The exercise:
Convert the entries, from the first line through the line with "The height and", into a numbered list and drop any blank lines. Leave the pictures out of the answer.

- - -

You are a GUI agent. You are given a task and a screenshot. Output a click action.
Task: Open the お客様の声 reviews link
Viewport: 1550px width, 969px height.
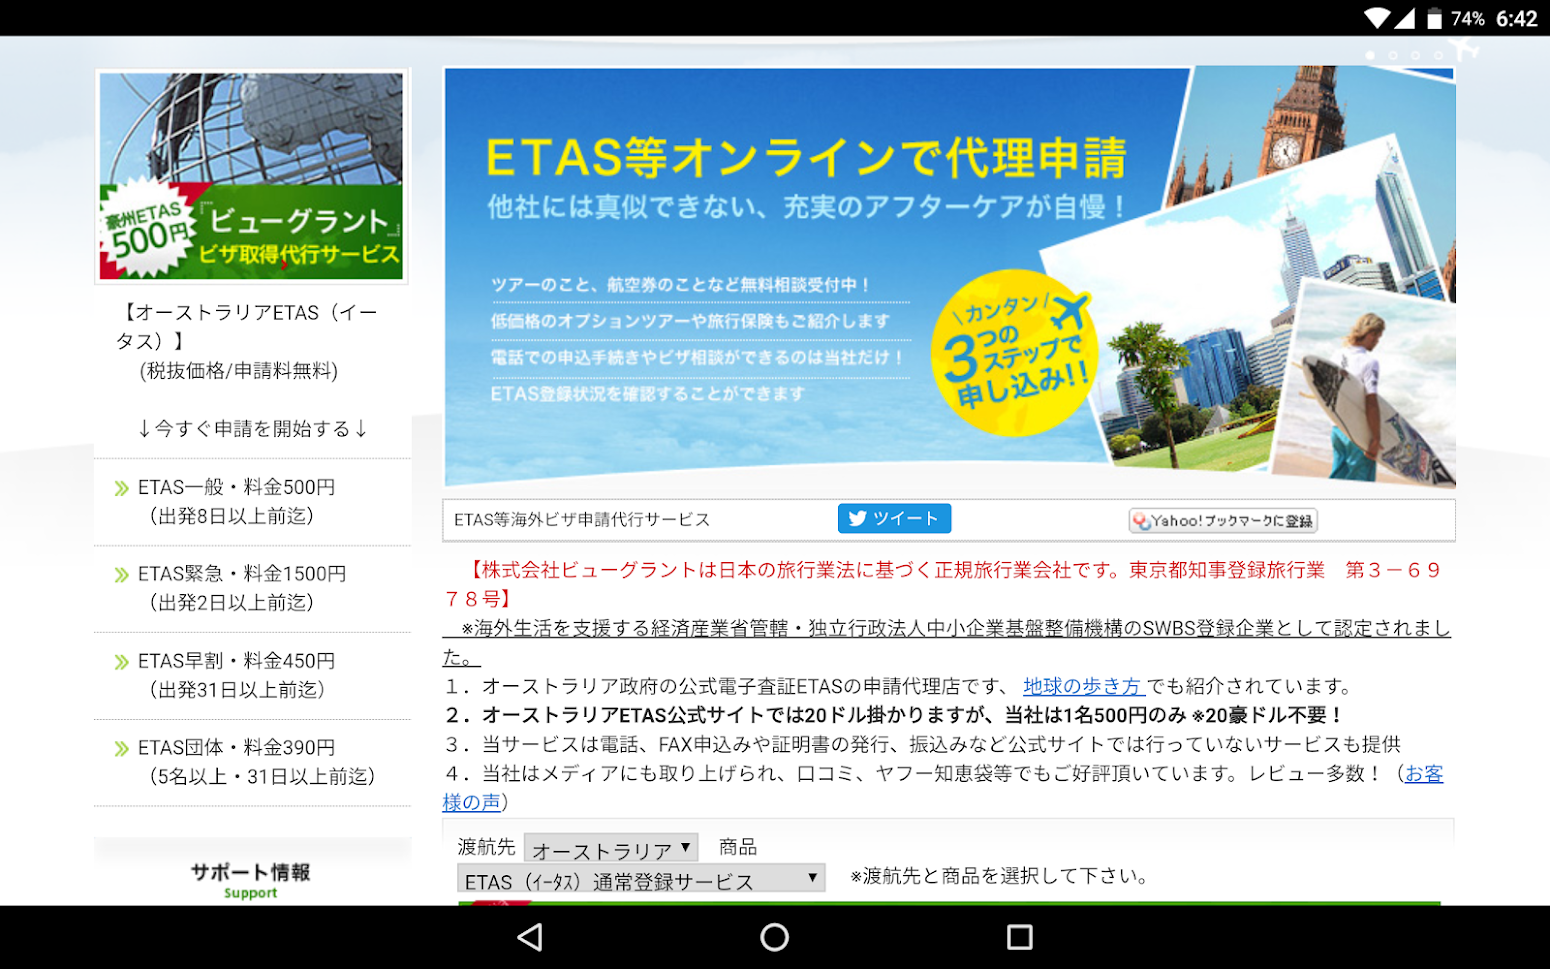(1423, 774)
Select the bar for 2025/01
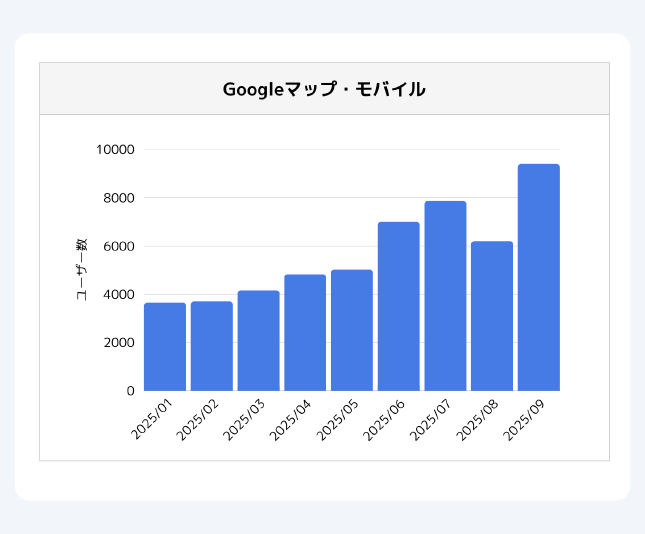The height and width of the screenshot is (534, 645). (165, 347)
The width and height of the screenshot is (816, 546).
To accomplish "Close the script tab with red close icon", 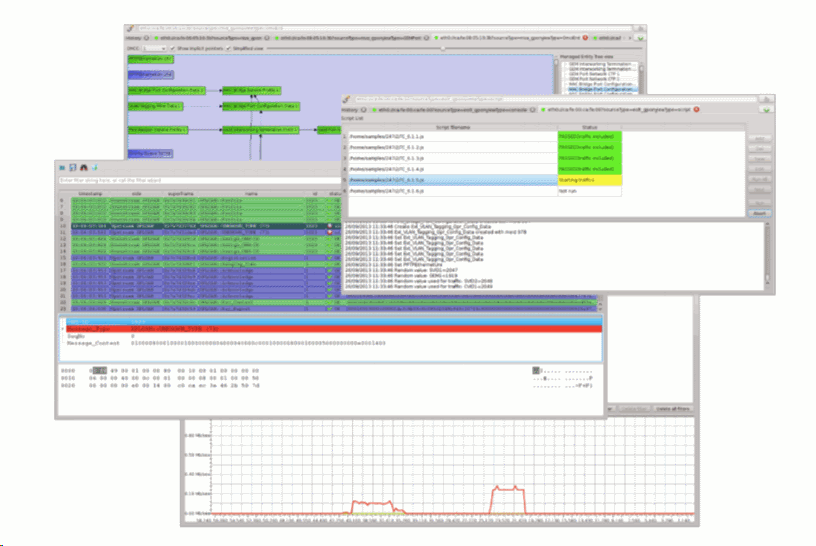I will tap(696, 109).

- - -

Answer to this task:
1. You are a GUI agent. You are given a task and a screenshot. Output a click action.
2. Task: Open the お客様の声 reviews link
3. Viewport: 1550px width, 969px height.
4. (1423, 774)
5. Select the bar for 2025/01
6. The height and width of the screenshot is (534, 645). (165, 347)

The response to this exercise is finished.